Among the lines below, copy exactly those from the one with "Where should I click to: Click" through the one with "Given: Expand Players inside Item 1", counting both ends.
───── Material supplied ─────
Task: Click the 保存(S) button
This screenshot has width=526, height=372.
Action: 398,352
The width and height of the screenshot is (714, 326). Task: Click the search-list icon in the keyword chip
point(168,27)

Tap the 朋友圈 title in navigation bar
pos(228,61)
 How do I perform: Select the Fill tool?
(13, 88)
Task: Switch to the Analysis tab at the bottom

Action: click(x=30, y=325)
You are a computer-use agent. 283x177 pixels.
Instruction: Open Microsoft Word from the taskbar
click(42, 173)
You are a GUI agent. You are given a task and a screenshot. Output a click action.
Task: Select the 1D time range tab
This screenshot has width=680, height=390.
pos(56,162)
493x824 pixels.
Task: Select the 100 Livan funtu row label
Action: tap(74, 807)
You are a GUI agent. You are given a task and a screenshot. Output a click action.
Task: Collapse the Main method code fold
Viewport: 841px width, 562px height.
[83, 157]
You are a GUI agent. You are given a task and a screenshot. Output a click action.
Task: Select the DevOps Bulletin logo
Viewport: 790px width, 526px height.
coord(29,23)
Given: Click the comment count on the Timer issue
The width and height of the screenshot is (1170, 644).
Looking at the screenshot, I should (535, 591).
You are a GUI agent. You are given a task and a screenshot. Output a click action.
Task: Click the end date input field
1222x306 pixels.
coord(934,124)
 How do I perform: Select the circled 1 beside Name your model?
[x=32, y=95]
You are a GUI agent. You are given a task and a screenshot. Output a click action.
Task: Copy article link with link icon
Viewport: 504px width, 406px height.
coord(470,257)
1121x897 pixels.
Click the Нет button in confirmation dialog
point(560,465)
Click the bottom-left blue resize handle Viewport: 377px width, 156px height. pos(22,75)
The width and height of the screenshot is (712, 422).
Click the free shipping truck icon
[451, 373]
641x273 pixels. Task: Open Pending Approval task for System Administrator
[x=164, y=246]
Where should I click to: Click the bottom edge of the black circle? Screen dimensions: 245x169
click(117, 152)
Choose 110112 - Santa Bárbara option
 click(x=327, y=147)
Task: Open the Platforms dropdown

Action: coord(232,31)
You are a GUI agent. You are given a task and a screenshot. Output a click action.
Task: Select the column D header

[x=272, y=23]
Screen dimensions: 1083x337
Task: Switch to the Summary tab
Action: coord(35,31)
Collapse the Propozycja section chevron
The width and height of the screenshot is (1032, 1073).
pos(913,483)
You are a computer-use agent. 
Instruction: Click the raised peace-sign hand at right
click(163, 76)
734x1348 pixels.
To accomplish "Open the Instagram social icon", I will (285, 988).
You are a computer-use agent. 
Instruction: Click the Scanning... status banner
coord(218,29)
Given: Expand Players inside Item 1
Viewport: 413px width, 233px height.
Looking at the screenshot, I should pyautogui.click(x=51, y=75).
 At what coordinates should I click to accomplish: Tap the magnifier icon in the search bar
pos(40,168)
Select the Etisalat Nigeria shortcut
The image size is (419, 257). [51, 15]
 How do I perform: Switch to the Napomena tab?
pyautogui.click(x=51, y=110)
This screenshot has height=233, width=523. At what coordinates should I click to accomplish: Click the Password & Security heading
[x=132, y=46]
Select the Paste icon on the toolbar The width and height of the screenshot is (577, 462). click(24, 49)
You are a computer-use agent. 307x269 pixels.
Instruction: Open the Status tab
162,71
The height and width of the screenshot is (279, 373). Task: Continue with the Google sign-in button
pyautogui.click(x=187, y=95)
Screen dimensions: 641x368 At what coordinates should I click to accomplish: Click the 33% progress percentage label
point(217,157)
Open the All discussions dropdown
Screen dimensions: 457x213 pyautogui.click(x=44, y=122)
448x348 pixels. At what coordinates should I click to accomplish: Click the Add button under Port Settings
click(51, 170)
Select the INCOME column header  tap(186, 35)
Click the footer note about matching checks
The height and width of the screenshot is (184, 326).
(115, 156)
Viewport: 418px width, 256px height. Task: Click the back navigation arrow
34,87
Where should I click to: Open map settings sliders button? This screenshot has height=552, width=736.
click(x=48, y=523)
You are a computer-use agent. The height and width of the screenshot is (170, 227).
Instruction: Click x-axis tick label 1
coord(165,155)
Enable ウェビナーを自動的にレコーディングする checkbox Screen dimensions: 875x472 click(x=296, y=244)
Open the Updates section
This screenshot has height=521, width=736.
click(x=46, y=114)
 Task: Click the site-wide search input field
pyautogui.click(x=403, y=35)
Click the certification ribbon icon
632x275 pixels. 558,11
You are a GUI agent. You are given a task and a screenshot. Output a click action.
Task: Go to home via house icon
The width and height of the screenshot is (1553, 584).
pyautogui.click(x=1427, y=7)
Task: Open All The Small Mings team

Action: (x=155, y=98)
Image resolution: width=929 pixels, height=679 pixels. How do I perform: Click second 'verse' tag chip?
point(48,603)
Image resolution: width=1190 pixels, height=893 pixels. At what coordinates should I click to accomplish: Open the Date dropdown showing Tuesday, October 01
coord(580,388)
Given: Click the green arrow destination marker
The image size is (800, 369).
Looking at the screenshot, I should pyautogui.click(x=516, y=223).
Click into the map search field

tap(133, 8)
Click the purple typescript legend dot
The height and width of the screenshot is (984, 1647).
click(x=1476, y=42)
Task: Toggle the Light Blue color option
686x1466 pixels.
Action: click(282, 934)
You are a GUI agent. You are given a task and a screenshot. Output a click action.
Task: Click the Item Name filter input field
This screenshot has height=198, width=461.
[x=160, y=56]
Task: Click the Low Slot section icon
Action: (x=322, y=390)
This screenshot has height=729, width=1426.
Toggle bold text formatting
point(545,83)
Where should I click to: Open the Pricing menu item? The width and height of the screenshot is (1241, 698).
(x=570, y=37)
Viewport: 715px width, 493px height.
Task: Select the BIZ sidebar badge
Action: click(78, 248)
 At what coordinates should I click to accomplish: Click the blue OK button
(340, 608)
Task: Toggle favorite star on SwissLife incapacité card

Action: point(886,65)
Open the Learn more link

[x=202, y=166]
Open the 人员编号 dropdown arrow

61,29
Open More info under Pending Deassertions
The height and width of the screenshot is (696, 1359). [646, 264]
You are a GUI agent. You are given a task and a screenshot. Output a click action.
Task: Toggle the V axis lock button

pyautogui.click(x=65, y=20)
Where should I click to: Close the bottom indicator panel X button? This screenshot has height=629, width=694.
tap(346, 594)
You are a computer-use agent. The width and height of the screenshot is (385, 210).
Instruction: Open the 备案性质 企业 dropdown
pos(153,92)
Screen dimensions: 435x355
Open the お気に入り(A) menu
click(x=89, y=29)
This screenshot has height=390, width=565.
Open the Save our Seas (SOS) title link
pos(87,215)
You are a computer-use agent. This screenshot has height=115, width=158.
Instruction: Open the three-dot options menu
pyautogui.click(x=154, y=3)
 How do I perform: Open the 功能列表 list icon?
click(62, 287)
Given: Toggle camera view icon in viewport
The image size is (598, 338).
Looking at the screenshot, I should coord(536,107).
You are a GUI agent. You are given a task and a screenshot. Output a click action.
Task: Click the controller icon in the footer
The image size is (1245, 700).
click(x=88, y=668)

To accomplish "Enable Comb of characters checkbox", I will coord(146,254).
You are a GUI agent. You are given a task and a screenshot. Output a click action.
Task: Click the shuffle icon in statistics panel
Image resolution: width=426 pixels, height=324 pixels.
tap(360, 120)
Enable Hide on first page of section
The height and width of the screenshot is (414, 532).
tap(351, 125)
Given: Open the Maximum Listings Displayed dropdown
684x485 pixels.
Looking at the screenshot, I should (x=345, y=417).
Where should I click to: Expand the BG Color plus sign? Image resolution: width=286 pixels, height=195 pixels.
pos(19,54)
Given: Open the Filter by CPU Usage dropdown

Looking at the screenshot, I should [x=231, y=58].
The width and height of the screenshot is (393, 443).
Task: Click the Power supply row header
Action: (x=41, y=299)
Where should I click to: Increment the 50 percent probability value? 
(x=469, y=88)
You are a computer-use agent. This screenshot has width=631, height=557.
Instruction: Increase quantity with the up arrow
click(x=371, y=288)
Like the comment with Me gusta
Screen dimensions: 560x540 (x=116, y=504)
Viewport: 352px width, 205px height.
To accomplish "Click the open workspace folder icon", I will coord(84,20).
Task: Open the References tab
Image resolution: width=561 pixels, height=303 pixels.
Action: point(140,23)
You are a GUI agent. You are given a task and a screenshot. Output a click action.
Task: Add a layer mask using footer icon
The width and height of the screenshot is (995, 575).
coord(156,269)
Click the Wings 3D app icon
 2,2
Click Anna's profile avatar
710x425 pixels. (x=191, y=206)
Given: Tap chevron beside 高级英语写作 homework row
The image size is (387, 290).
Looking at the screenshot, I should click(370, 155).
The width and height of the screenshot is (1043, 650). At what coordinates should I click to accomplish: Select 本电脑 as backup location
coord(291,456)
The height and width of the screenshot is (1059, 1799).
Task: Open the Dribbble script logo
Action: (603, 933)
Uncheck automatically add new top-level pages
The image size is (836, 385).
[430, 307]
─────
» Written answer
Where should I click to: Click the bottom edge of the black circle? Screen dimensions: 245x169
click(117, 152)
Choose 110112 - Santa Bárbara option
 click(x=327, y=147)
Task: Open the Platforms dropdown

Action: coord(232,31)
You are a GUI agent. You are given a task and a screenshot. Output a click action.
Task: Select the column D header

[x=272, y=23]
Screen dimensions: 1083x337
Task: Switch to the Summary tab
Action: coord(35,31)
Collapse the Propozycja section chevron
The width and height of the screenshot is (1032, 1073).
pos(913,483)
You are a computer-use agent. 
Instruction: Click the raised peace-sign hand at right
click(163, 76)
734x1348 pixels.
To accomplish "Open the Instagram social icon", I will (285, 988).
You are a computer-use agent. 
Instruction: Click the Scanning... status banner
coord(218,29)
Given: Expand Players inside Item 1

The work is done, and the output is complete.